What to produce – An exact copy of every record below is needed, with all pictures removed.

Records from a collection:
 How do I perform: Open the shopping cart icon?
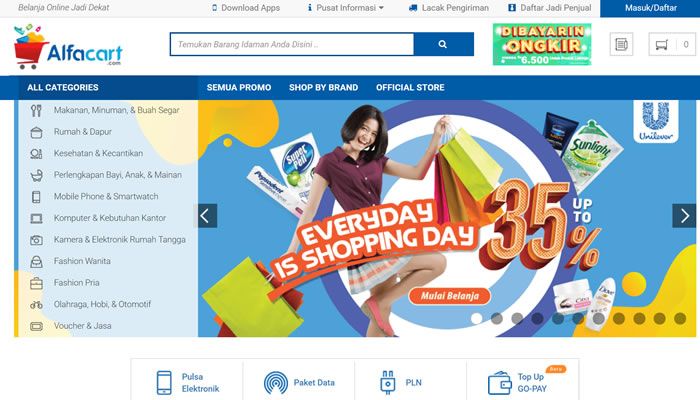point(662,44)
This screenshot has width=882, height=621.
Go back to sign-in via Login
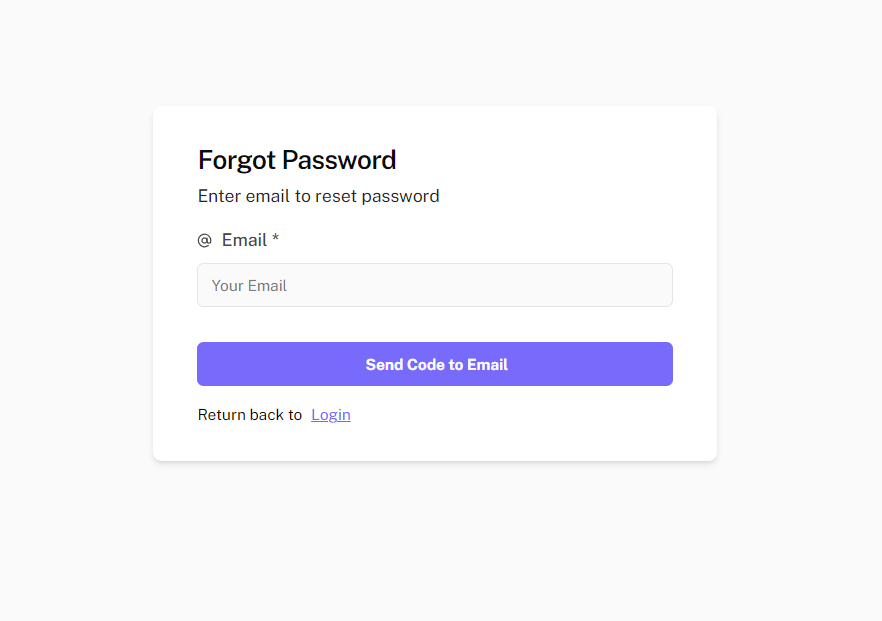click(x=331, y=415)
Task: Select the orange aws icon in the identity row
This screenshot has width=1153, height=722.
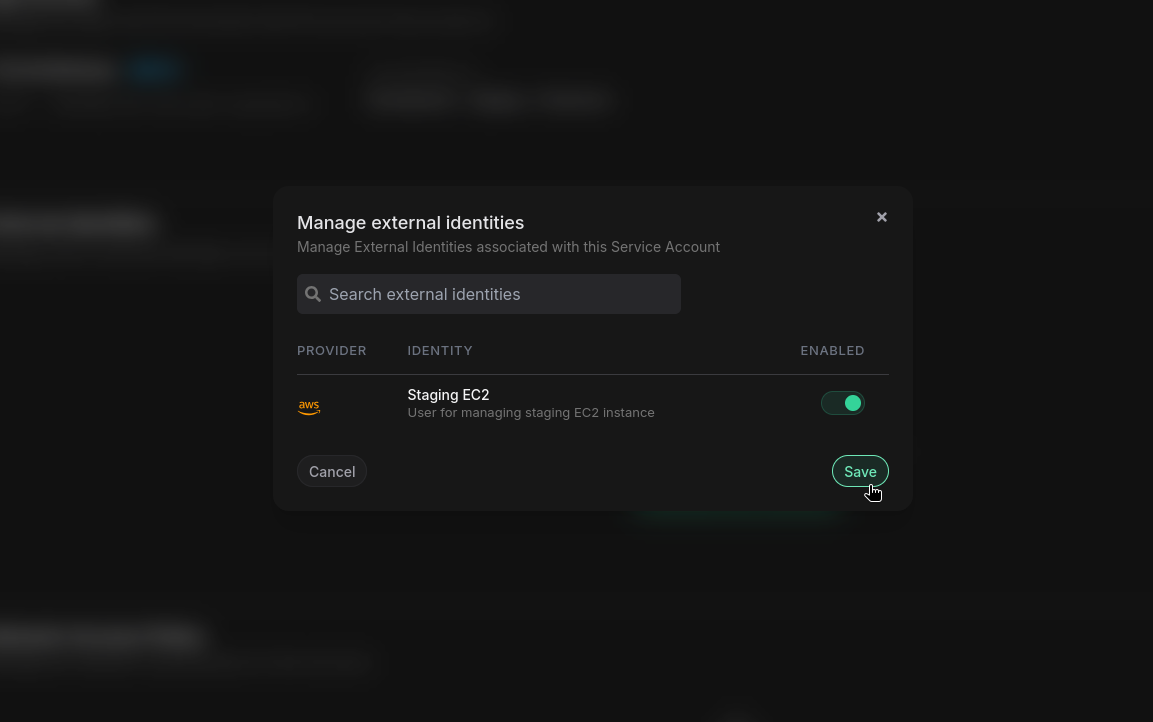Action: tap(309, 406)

Answer to the exercise –
 How do I perform: Open the shopping cart icon?
point(662,44)
This screenshot has width=882, height=621.
Go back to sign-in via Login
click(x=331, y=415)
Task: Select the orange aws icon in the identity row
This screenshot has width=1153, height=722.
Action: tap(309, 406)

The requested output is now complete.